RAINFOREST FACTS
Here are some interesting rainforest facts, brought to you by Paradise Earth.
- Collectively rainforests harbor the single greatest repository of biological diversity: plants, animals and microorganisms.
- Rainforests effect climate change, are a source of useful medicine, and provide a living library with untold numbers of species with the potential to advance the life sciences.
- There are two major types of rainforest: temperate rainforests and tropical rainforests.
- Fifty-Seven percent of the world’s forests, including most tropical forests, are located in developing countries.
- Rainforests require a minimum of 100 inches of rain a year!
Rainforests act as the world’s thermostat and weather patterns. - One-Fifth of the world’s fresh water is found in the Amazon Basin. Rainforests are critical in maintaining the earth’s limited supply of drinking and fresh water.

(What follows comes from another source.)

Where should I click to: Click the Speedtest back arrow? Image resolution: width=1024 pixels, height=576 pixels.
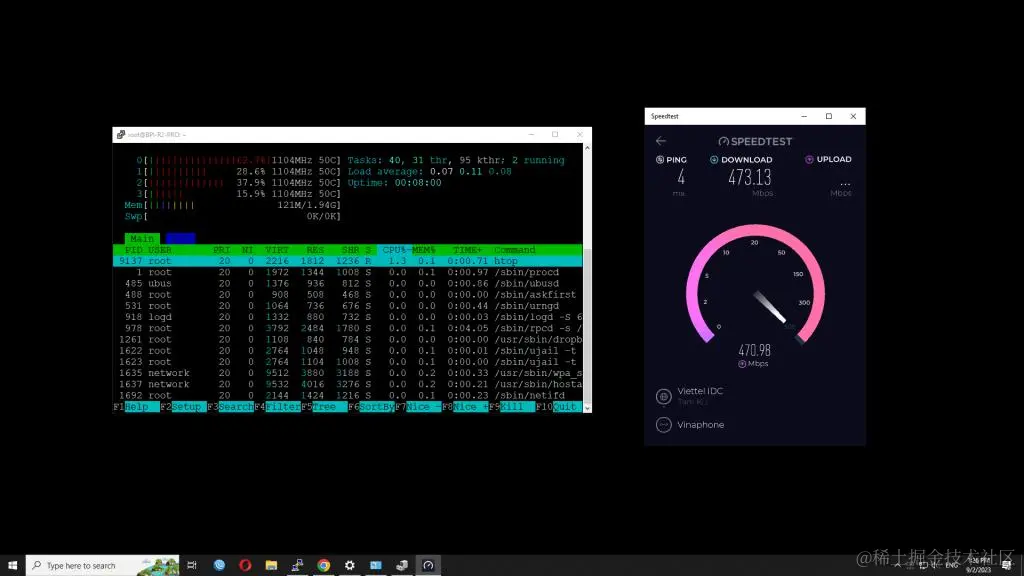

- Rainforest trees are about 100-ft tall, but there are taller trees known as “emergents” that can easily reach an additional 30 ft above the canopy.
- A typical four-square mile patch of rainforest contains as many as 1,500 flowering plants, 750 species of trees, 400 species of birds, and 150 species of butterflies.
- Rainforests are teeming with species unknown to science. New species are being discovered all time; not just small organisms like insects but also birds and monkeys.
- Rainforest provide many important products for people: timber, coffee, cocoa and many medicinal products, including those used in the treatment of cancer.
- Seventy percent of the plants identified by the U.S. National Cancer Institute as useful in the treatment of cancer are found only in rainforests. More than 2,000 tropical forest plants have been identified by scientists as having anti-cancer properties. Less than one percent of the tropical rainforest species have been analyzed for their medicinal value.
- Rainforests are threatened by unsustainable agricultural, ranching, mining, and logging practices.
- Originally, 6 million square miles of tropical rainforest existed worldwide. But as a result of deforestation, only 2.6 million square miles remain.
- At the current rate of tropical forest loss, 5-10 percent of tropical rainforest species will be lost per decade.
- Nearly 90 percent o f the 1.2 billion people living in extreme poverty worldwide depend on forests for their livelihood.
- Every second, a slice of rainforest the size of a football field is mowed down. That’s 86,400 football fields of rainforest per day, or over 31 million football fields of rainforest each year. More than 56,000 square miles of natural forest are lost each year.
- The extinction of a large number of plant and animal species looms if the trends are not stopped and reforestation instituted.
- As a consequence of the Convention of Biological Diversity, Many rainforest countries now have active programs in rainforest protection. Rainforest protected areas and indigenous areas that protect native peoples and their forests have made significant progress.
To listen to some of these facts is quite upsetting. To hear that our society, our world that we live in is destroying large numbers of rainforest each year with no intention of stopping is just cold. But on the other hand these facts talk about how large in numbers of species there are in the rainforest. So again why would anybody want to destroy that?